▸ **Objectif A**
Comptez les lignes des entrées ci-dessous qui contiennent le mot « each ». Répondez seulement par ce nombre.

▸ **Extrait à lire**
Dimanche 24 novembre (OM / Follakzoid / Conférence Catherine Guesde)
Om
Par Jiess
« Chaque année, le BBmix relève le défi de proposer la crème des musiques soniques, “dronesques” et aventureuses. Par le passé, le festival a ainsi ouvert la brèche d’une programmation dominicale assourdissante et/ou hypnotique avec Swans, Bardo Pond ou Beak>, et depuis, notre mâchoire n’arrive pas à se raccrocher!
OM est arrivé un peu par hasard sur le terrain des discussions entre programmateurs, mais a tout de suite résonné comme une évidence artistique tant le projet est rare sur scène, et l’intensité de leur proposition ne fait aucun doute. Le trio (Al Cisneros, Emil Amos, Robert Aiki Aubrey Lowe) a déjà de nombreux miles dans les guiboles, avec des expériences de groupes devenus mythiques sur la scène “drone doom metal”, et plus (Sleep, Grails, Jandek – aperçu chez notre cousin Villette Sonique cette année –, Lichens, Shrinebuilder ou 90 Day Men). Il me semble aussi que OM offre une parfaite synthèse des sonorités psychédéliques qui connaissent actuellement un nouvel âge d’or. Un pied dans l’histoire du genre (constructions labyrinthiques avec une base de mantras hindous, de percussions invitant à la transe, de psychédélisme orientaliste), des filiations musicales que nous apprécions (Current 93, Six Organs of Admittance, Earth, Black Sabbath ou Melvins..) et une créativité préservée, en dehors des clichés. Bref, un dimanche en clôture de festival avec pour perspective du headbanging engourdi dans le cadre confortable du théâtre du Carré Bellefeuille.

▸ **Les entrées**
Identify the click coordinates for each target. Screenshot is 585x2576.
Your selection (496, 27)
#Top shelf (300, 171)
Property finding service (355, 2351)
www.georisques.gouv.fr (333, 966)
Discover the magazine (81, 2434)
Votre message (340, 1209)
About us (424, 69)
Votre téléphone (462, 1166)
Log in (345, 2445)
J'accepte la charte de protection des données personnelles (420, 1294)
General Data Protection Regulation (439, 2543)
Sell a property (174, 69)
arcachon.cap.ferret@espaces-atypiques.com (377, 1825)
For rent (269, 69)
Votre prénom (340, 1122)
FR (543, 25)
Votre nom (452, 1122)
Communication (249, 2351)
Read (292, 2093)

...

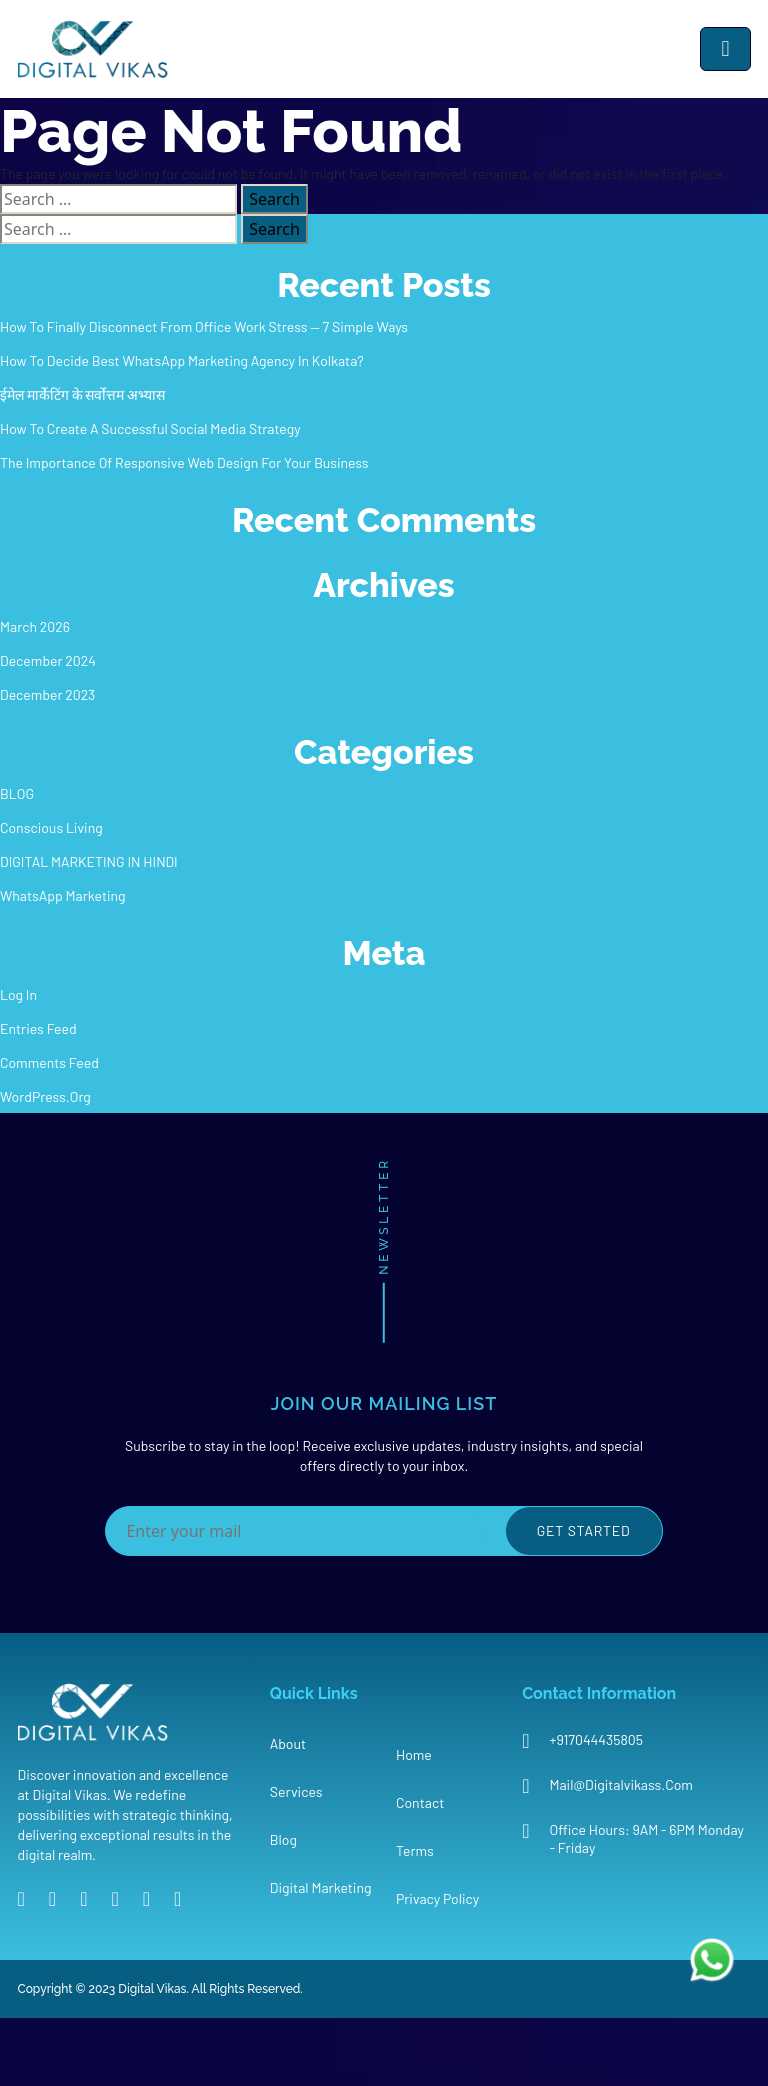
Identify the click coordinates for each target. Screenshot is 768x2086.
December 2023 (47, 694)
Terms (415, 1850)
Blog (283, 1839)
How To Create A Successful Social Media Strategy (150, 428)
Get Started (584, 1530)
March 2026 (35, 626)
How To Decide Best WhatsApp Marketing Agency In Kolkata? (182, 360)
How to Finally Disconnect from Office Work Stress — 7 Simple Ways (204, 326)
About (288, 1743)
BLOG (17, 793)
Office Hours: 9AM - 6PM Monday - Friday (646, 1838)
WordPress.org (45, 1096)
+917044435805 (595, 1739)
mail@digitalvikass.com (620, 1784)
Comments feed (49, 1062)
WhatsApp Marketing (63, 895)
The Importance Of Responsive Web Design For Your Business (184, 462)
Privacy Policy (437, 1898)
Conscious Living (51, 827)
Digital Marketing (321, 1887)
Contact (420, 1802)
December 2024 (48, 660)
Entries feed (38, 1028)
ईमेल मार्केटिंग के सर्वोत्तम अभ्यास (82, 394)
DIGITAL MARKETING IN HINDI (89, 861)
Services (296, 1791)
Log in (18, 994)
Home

▸ **Objectif B**
Recopiez intégralement l'extrait ci-dessus sur le concert d'OM, sans y changer quoi que ce soit.

▸ **Résultat A**
2

▸ **Résultat B**
Dimanche 24 novembre (OM / Follakzoid / Conférence Catherine Guesde)
Om
Par Jiess
« Chaque année, le BBmix relève le défi de proposer la crème des musiques soniques, “dronesques” et aventureuses. Par le passé, le festival a ainsi ouvert la brèche d’une programmation dominicale assourdissante et/ou hypnotique avec Swans, Bardo Pond ou Beak>, et depuis, notre mâchoire n’arrive pas à se raccrocher!
OM est arrivé un peu par hasard sur le terrain des discussions entre programmateurs, mais a tout de suite résonné comme une évidence artistique tant le projet est rare sur scène, et l’intensité de leur proposition ne fait aucun doute. Le trio (Al Cisneros, Emil Amos, Robert Aiki Aubrey Lowe) a déjà de nombreux miles dans les guiboles, avec des expériences de groupes devenus mythiques sur la scène “drone doom metal”, et plus (Sleep, Grails, Jandek – aperçu chez notre cousin Villette Sonique cette année –, Lichens, Shrinebuilder ou 90 Day Men). Il me semble aussi que OM offre une parfaite synthèse des sonorités psychédéliques qui connaissent actuellement un nouvel âge d’or. Un pied dans l’histoire du genre (constructions labyrinthiques avec une base de mantras hindous, de percussions invitant à la transe, de psychédélisme orientaliste), des filiations musicales que nous apprécions (Current 93, Six Organs of Admittance, Earth, Black Sabbath ou Melvins..) et une créativité préservée, en dehors des clichés. Bref, un dimanche en clôture de festival avec pour perspective du headbanging engourdi dans le cadre confortable du théâtre du Carré Bellefeuille.